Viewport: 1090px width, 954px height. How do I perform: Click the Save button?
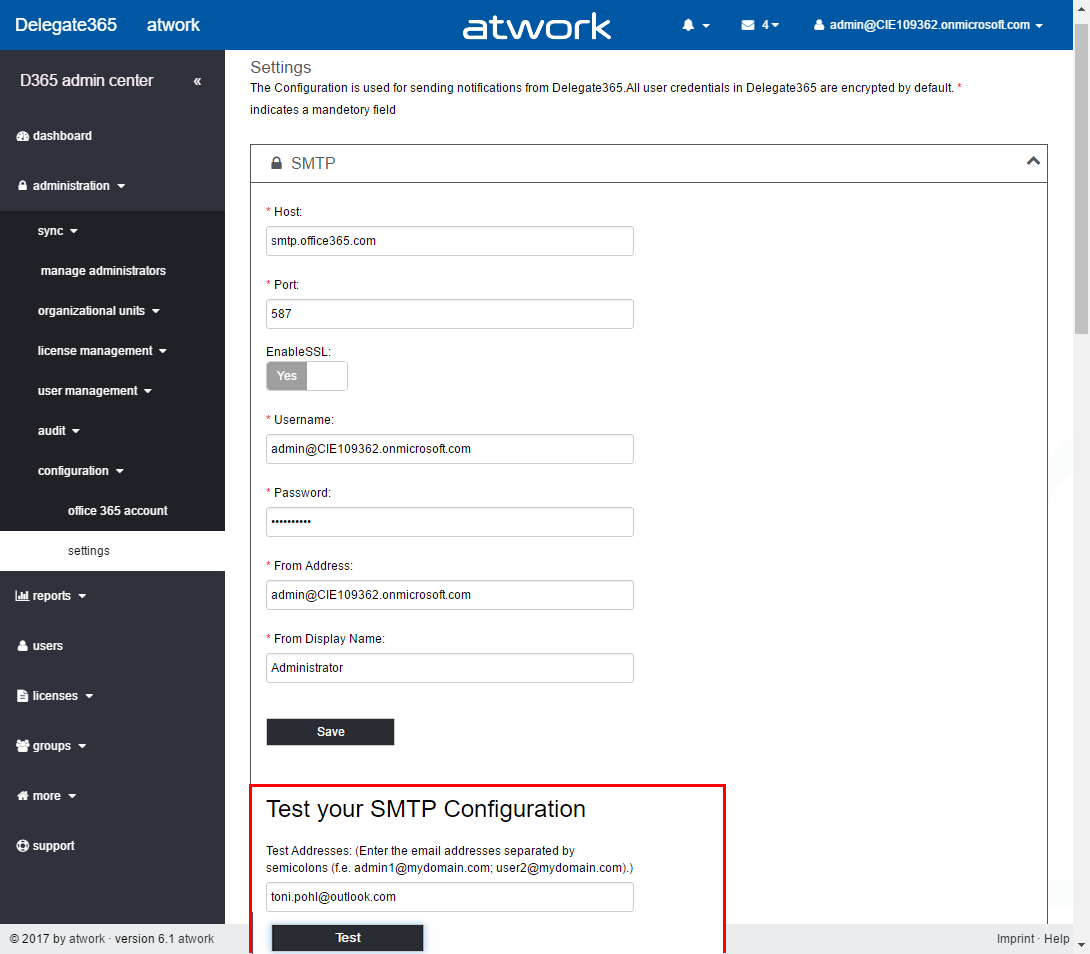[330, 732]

☆ ☆ ☆

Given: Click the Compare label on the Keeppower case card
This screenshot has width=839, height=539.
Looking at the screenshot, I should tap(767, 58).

☆ ☆ ☆

Problem to work on
Find each line in the entries above that contains the word "Click" and copy those lines out.

Solution for this problem
Viewport: 1090px width, 954px height. How do I perform: Click the Save button?
Given: Click the Compare label on the Keeppower case card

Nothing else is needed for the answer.